The entries below are to be written out exactly, with no images included.

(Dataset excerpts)
++++++++++

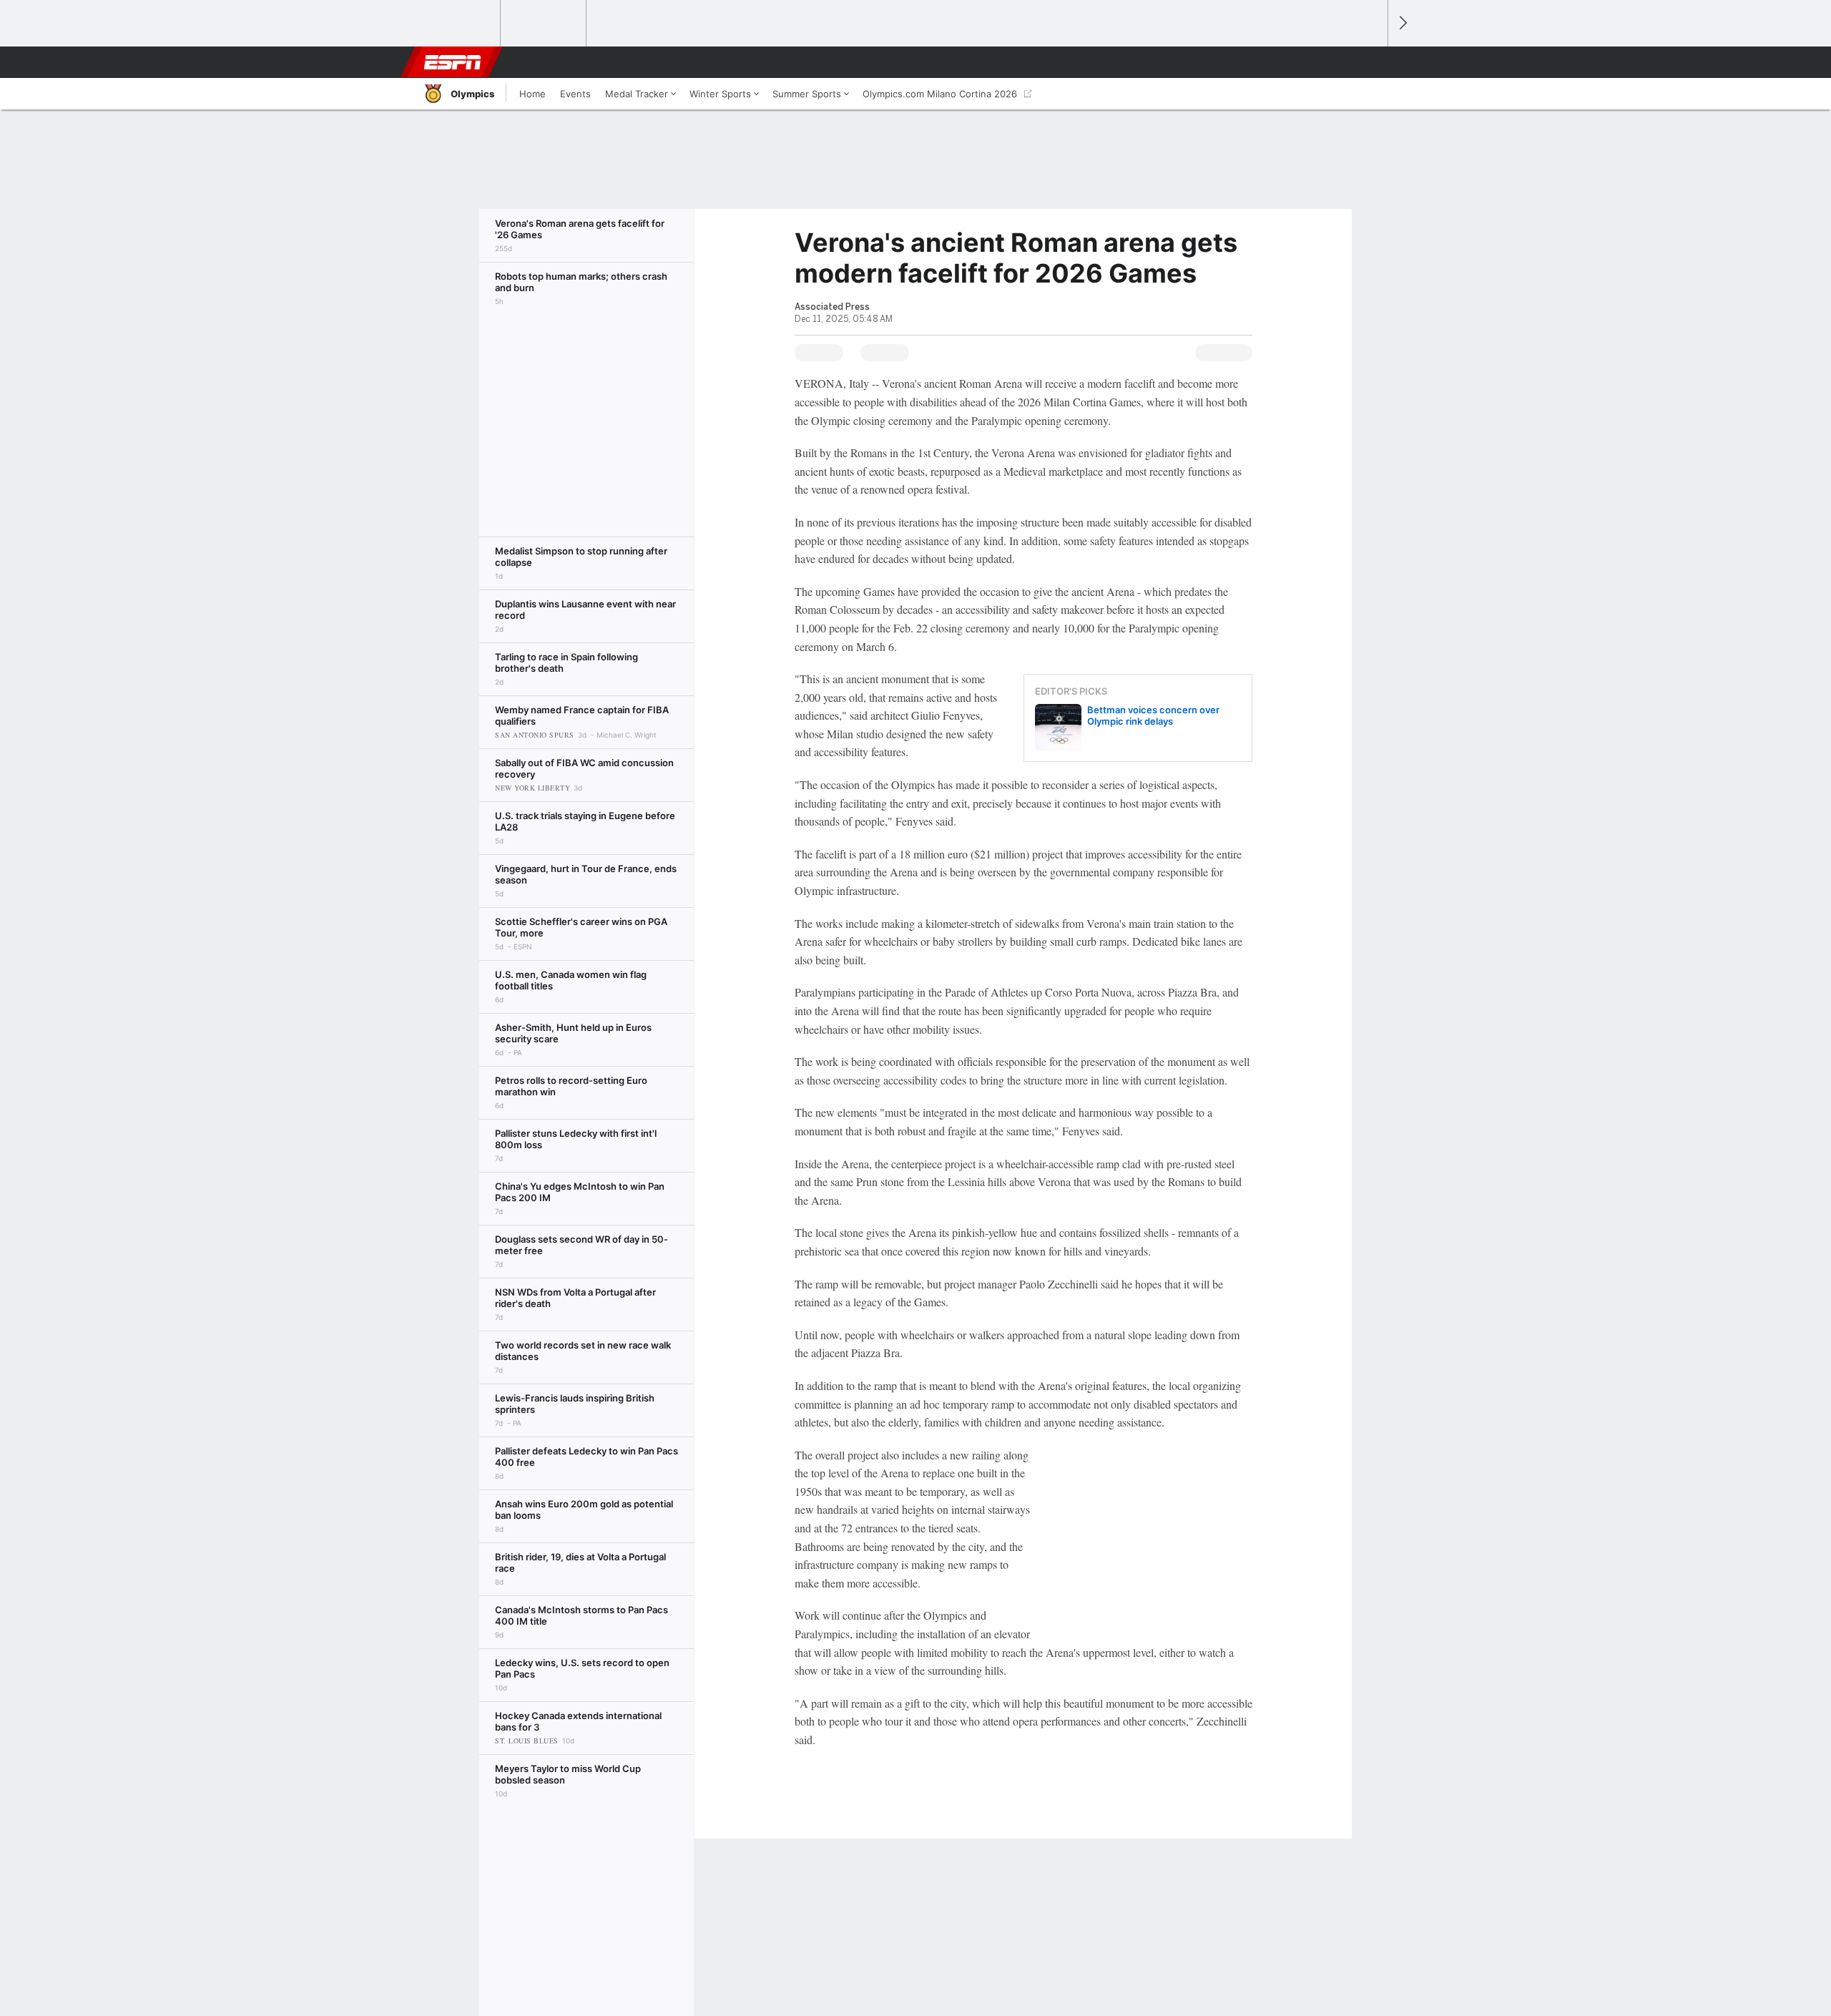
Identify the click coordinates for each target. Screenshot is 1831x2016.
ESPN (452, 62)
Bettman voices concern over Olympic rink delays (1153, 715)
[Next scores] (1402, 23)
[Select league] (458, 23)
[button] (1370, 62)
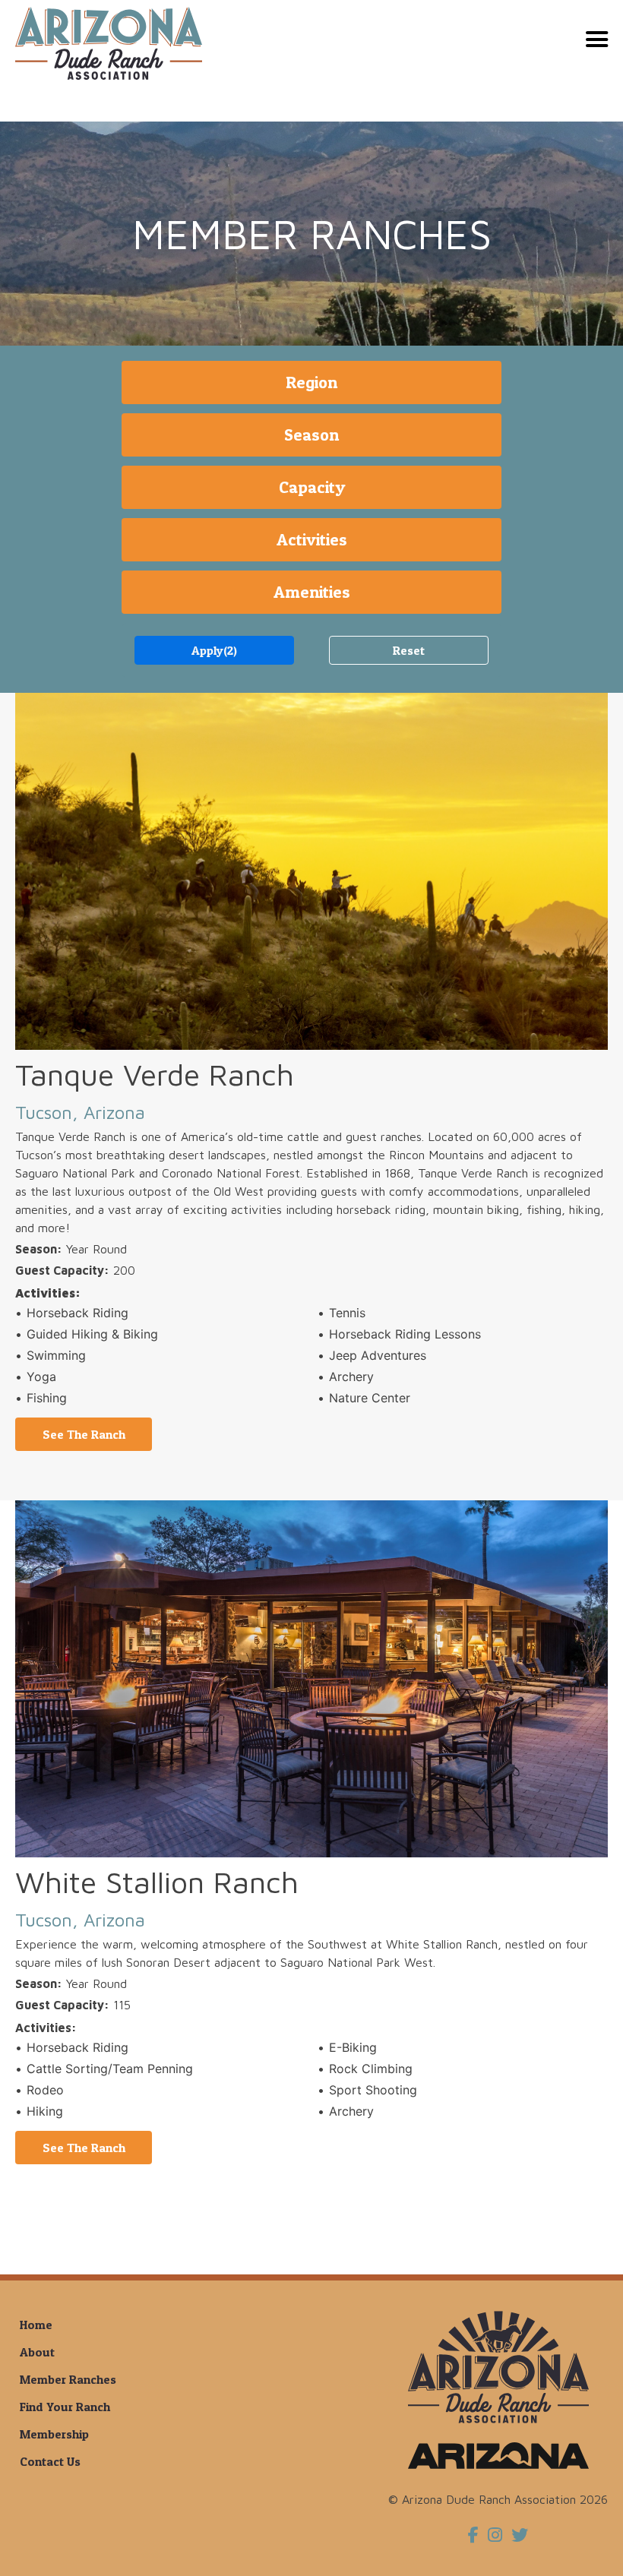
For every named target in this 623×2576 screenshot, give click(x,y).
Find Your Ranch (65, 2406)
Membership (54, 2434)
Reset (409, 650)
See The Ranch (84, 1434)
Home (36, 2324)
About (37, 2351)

++++++++++

**Output:**
Identify the click coordinates for each target. Screenshot is 1831x2016.
ESPN (452, 62)
Bettman voices concern over Olympic rink delays (1153, 715)
[Next scores] (1402, 23)
[Select league] (458, 23)
[button] (1370, 62)
For every named target in this 623×2576 screenshot, give click(x,y).
Find Your Ranch (65, 2406)
Membership (54, 2434)
Reset (409, 650)
See The Ranch (84, 1434)
Home (36, 2324)
About (37, 2351)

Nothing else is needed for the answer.